Retome o texto sobre o filme "As Horas" logo após a última frase mostrada e dê continuidade a ele.

**Texto de leitura**
⟨

21 de abril de 2017

Há flores no vaso

Em um trabalho que me dispus a contribuir, sobre o texto "Escritores Criativos e Devaneios", de Freud, usei como uma das referências o livro de Marco Antonio Coutinho Jorge, "A Clínica da Fantasia" - Vol. 2, da coleção "Fundamentos da psicanálise - de Freud a Lacan". 

No capítulo "Arte e travessia da fantasia", o autor traz como uma das referências para desenvolver o tema, o filme "As Horas" (2002), obra que não cessa de produzir efeitos em mim. A partir da metáfora das flores no vaso, ele faz uma analogia entre o vazio real e a fantasia. O autor relaciona as três Horas do dia (a manhã, o entardecer e a noite) com as três personagens: Clarissa Vaughan, Laura Brown e Virgínia Woolf. 
"Três sujeitos diante da pulsão de morte e atravessados por três posições fantasísticas diversas: como as Horas da mitologia grega, Eunômia, Dicéa e Irene." (p.252)

Destaco aqui a passagem que fala de uma das personagens, aquela que representa o dia, os inúmeros recomeços, a beleza que pode ser reconhecida no incessante trabalho que é viver e produzir sentido ao longo das horas, apesar de...


"Clarissa vive em Nova York em 2001, é editora, tem uma filha adulta e uma namorada com quem partilha uma casa. Sempre ocupada com seus afazeres domésticos, ela organiza com detalhes a festa na qual Richard, já na fase mais adiantada da doença, seria homenageado com um prêmio pelo conjunto de sua obra, marcando os lugares das mesas e cozinhando. Sua fantasia está preservada e é sempre renovada, pelo trabalho, pela amizade, pelo amor. O olhar de Clarissa está sempre iluminado, brilhando, refletindo a luz do dia. Nem mesmo a morte de Richard abalaria a felicidade que conquistava em cada momento de seus dias. Clarissa se apega a seus objetos amorosos, constrói sua fantasia incessantemente e não abre mão dela.

⟩

Linhas de origem
⟨

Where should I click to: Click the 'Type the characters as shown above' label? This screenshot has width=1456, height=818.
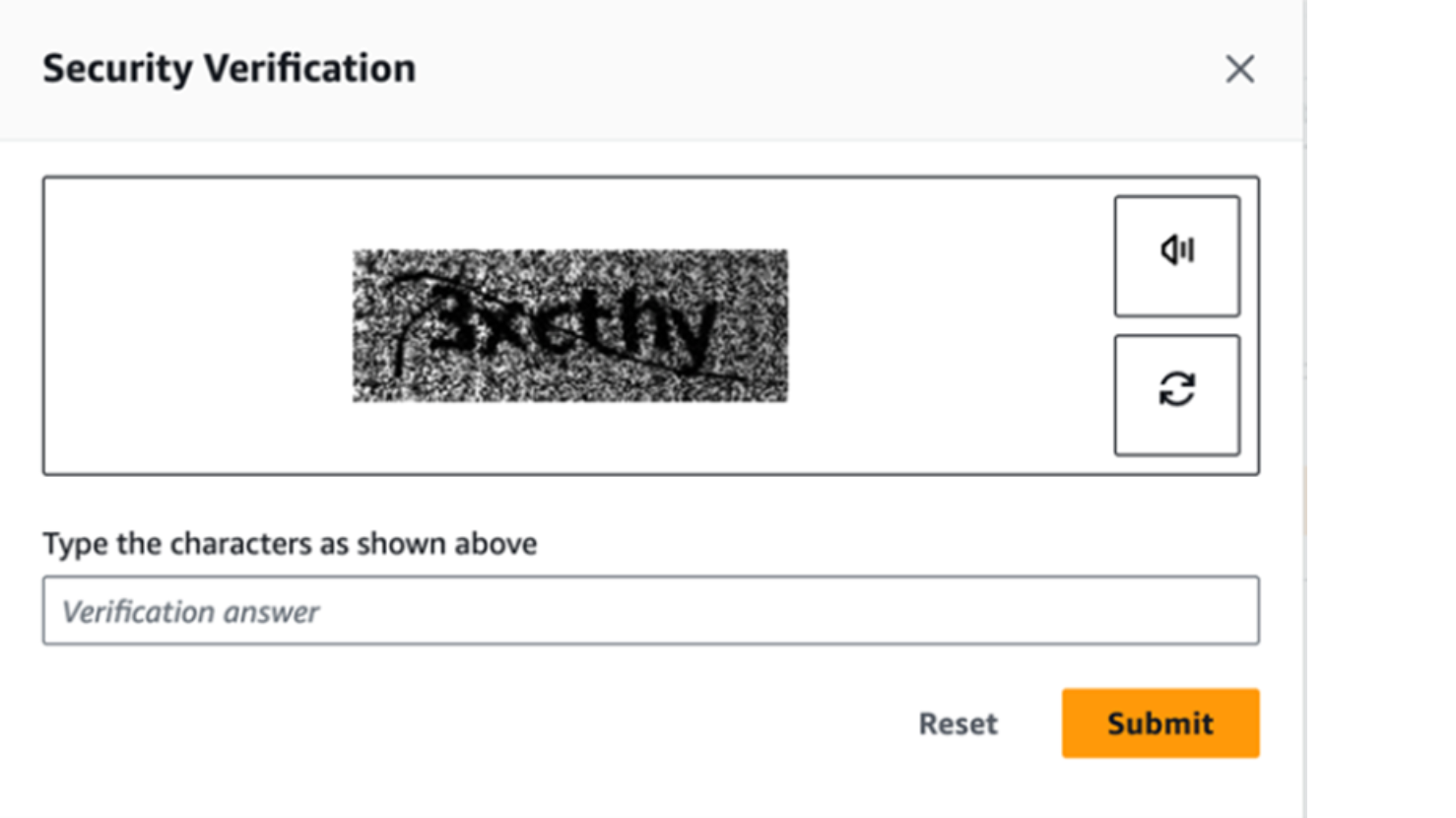(290, 544)
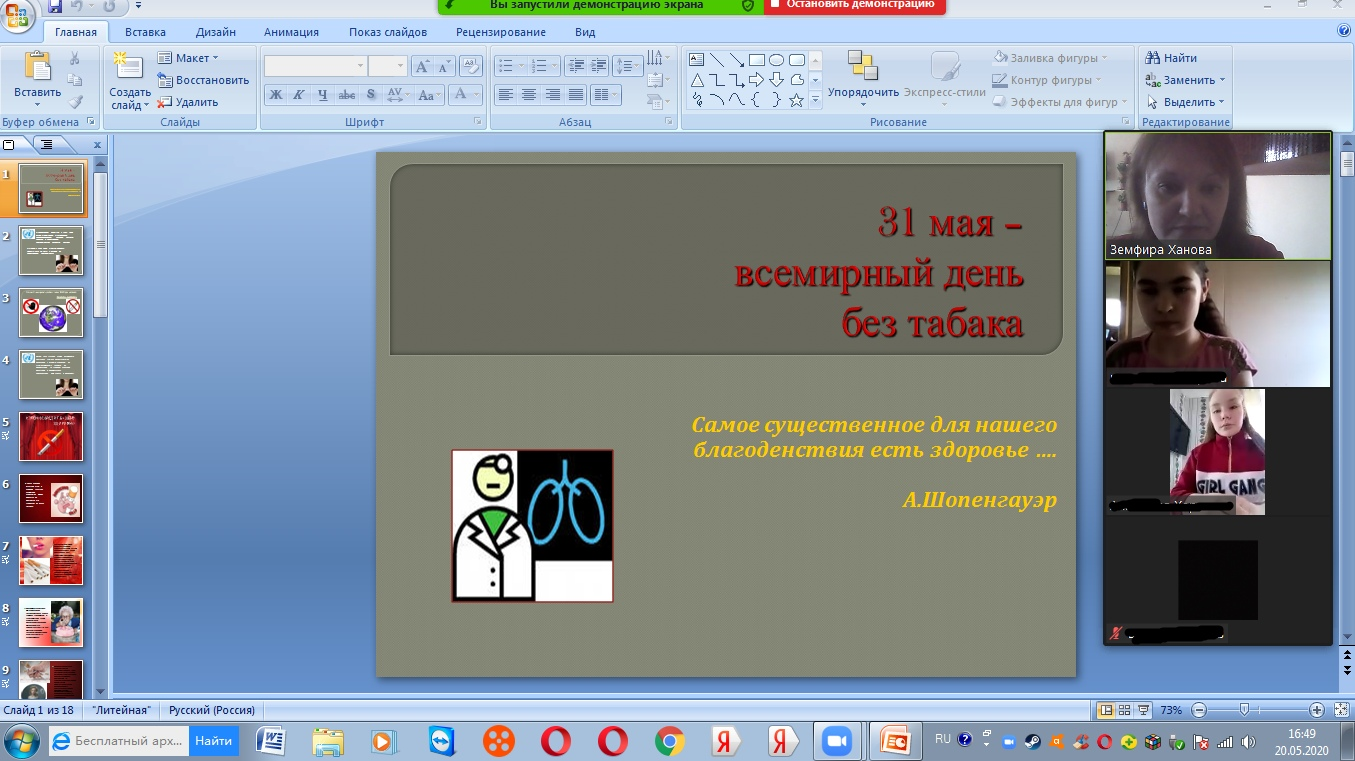This screenshot has height=761, width=1355.
Task: Switch to the Анимация ribbon tab
Action: [x=291, y=32]
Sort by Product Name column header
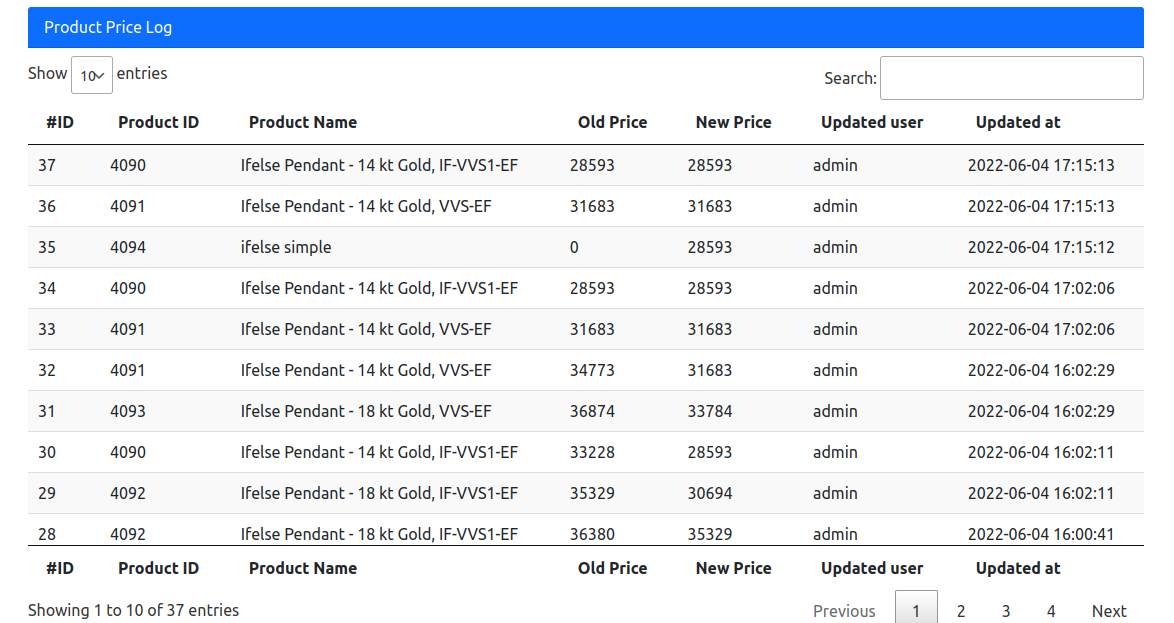Viewport: 1174px width, 623px height. [302, 122]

⟩

**Resposta ao exercício**
Antes de ir para a cama à noite, seu olhar acaricia amorosamente a sua casa, um verdadeiro lar. Ele está sempre repleto de vasos com flores: apesar da morte, da perda do amigo, da dor do encontro com Laura Brown, que veio para o enterro do filho, do desencontro contínuo imposto pela vida, ela consegue fantasiar e sonhar. Ela sabe que é necessário pôr flores no vaso constantemente: é preciso preencher o vazio com a beleza mais pura, mais gratuita, para que a vida tenha algum sentido e para aplacar a dor de existir. E as flores bem simbolizam aquilo que na natureza expressa a transitoriedade inerente à felicidade. Das três Horas, apenas a ela se aplica a formulação de Lacan: "A realidade é aquilo sobre o que a gente repousa para continuar a sonhar."